The whole of Ghent city is divided into 2 sections - Historical City Centre and Artistic Quarter. The Artistic Quarter majorly comprises of all the museums except 4 which are in the historical quarter. Being in Ghent for only a weekend, I missed the whole of Arts Quarter and chose to see Historic centre more thoroughly!
As usual, as any other place, my first target was to visit a place that’s open 24 hrs and I headed to Werregaren Straat or more fondly called Graffiti Street. This was originally a temporary project for the Ghent Festivities in 1995. Whatever graffiti I’ve seen in pictures, I didn’t see in reality and you may not see what I saw! The street keeps changing on an everyday basis. There are no rules here and you could also take your spray can and create a masterpiece here. Sometimes the whole wall is painted black by the city to provide a new canvas!!!
Almost at the end of this street is the Town Hall built in early 16th C CE. Unlike Leuven, here many of the niches for sculptures are still empty. But like Leuven, here too, the interiors can be accessed only on a guided tour. I didn’t take the tour in Ghent though. This has 51 rooms in it including a Wedding Chapel where a wedding was happening when I went.
The walk from there towards the Belfry took me first to the Stadshal or City Pavilion. This was built in 2012, designed by architectural firm Robbrecht & Daem - Maie-Jose Van Hee.
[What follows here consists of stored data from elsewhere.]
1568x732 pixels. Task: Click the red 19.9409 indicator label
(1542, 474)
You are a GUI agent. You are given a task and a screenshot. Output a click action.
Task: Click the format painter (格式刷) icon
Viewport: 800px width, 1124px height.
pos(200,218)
It has 1600 roof windows and looks more stunning at night than day!!!! There are a couple of pianos beneath it and general public are seen playing many a times! The night, as we walked on the romantic stroll through Ghent’s Lightplan, a gentleman here was playing Adele’s Make you feel my love and it was just perfect!!!!!
Just beside this are the Belfry, St.Bavo’s Cathedral and St.Nicholas Church. From here before heading to St.Michael’s Church is the St.Michael’s Bridge or Sint-Michielsbrug. This is a stunning viewing point from where all the 3 major towers that form the skyline of Ghent are beautifully visible - St.Nicholas Church, St.Bavo’s Cathedral and the Belfry.
Not just that, on either sides, the beauty of River Lys with the streets Graslei and Koronlei on either sides and the gorgeous facades of the buildings, it’s just a thing of beauty!!! Graslei and Korenlei were a buzz of economic activity since 1200s when the river was the transportation system for grains! At the middle of the bridge is the bronze sculpture of St.Michael himself!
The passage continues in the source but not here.